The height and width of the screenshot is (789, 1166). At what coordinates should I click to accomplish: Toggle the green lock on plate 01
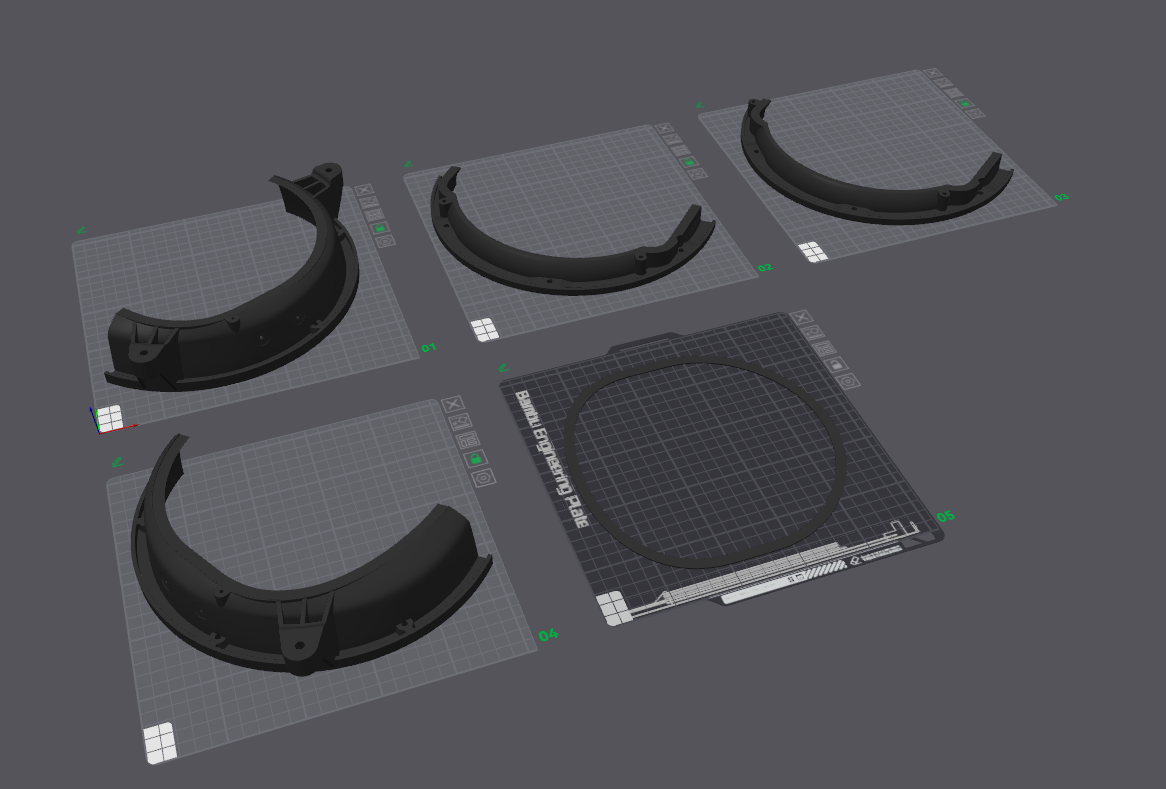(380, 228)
────────────────
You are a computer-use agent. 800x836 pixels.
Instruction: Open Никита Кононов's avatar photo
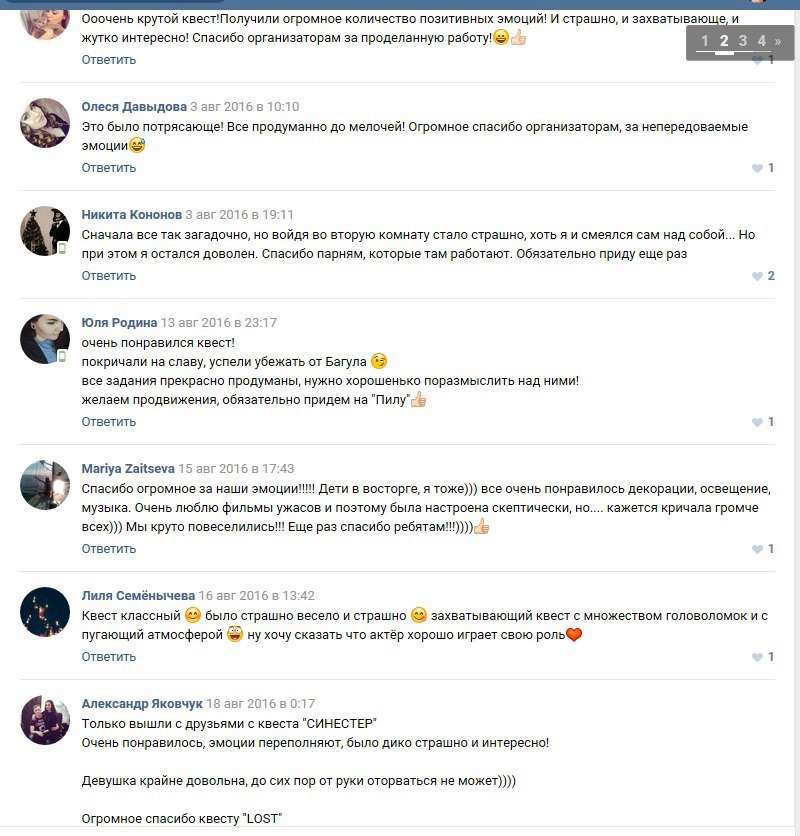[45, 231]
────────────────
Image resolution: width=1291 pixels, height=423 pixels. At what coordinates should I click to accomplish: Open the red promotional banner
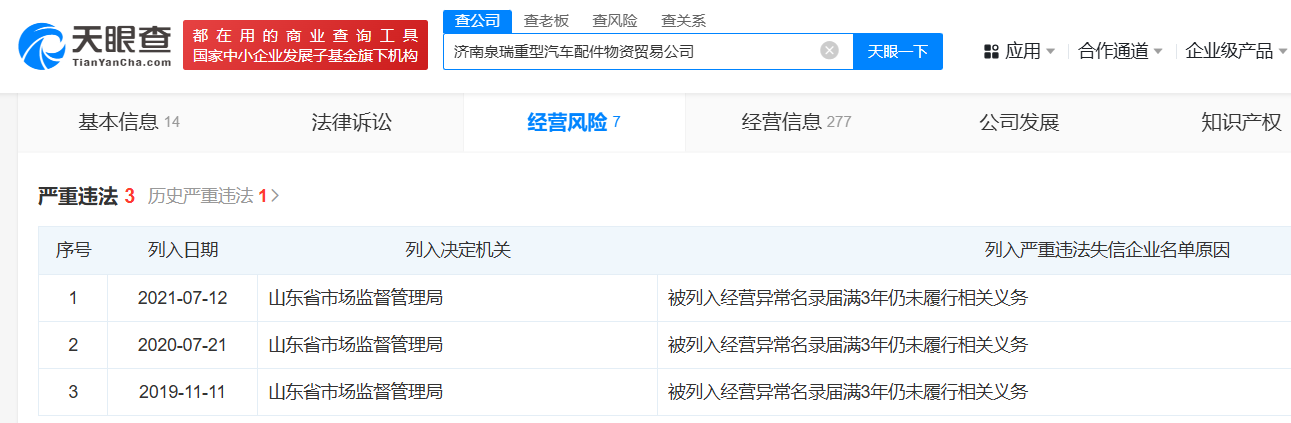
────────────────
■ Problem to solve ■
Copy out every line of the listing where the word "pixels" occurs.

■ Answer space ■
You are a computer-use agent. 800x836 pixels.
Image resolution: width=1291 pixels, height=423 pixels. At what coordinates should I click to accomplish: Open the red promotional banner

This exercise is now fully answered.